Directors and Officers—Do You Know the Difference?

Directors vote, and officers implement. In a nutshell, that is the difference between directors and officers.

State law gives authority over the nonprofit corporation to the board of directors, and the board acts collectively. Individual directors have no power over the corporation. In practical terms, this means that, to conduct its business, the board must come together in a properly convened meeting at which a quorum is present.

“Director” is the title given to the individuals serving on the board of directors. Directors are in a fiduciary relationship with the nonprofit corporation—that is, they owe legal duties to the corporation by virtue of their position as directors possessing voting power.

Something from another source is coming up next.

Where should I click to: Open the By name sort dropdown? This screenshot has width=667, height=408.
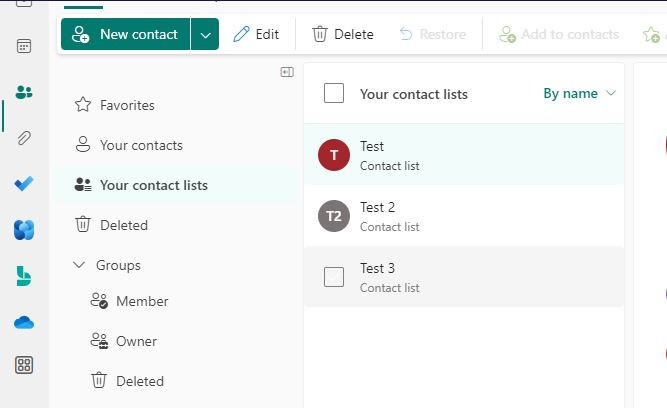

Individuals come to their board service in different ways, depending on the type of organization. In most nonprofits, the board is self-perpetuating, meaning that the board appoints or elects individuals to serve. In membership organizations, the voting membership elects the directors. Sometimes, directors serve “ex officio,” meaning that the individual serves as director because of another position he or she holds. For example, the Executive Director of the nonprofit may serve as a director ex officio, or a representative of another organization that is seen as an important constituent may be an ex officio director. (In no case does “ex officio” mean “non-voting”—unless the bylaws so state, and to return to the nutshell statement above, anyone who does not vote is not a director.)

Since a board is a collective body, how can it get its work done? If it decides to enter a contract, how can a board sign it? All the hands pile up on the pen? Not very efficient. The problem is solved by the election of officers. The board chooses these individuals to carry out its directives. In our next blog, we’ll discuss the officers your organization needs and the roles they play.

The foregoing is provided for information and educational purposes only and does not constitute legal advice. Consult an attorney or accountant for advice regarding your organization’s specific situation.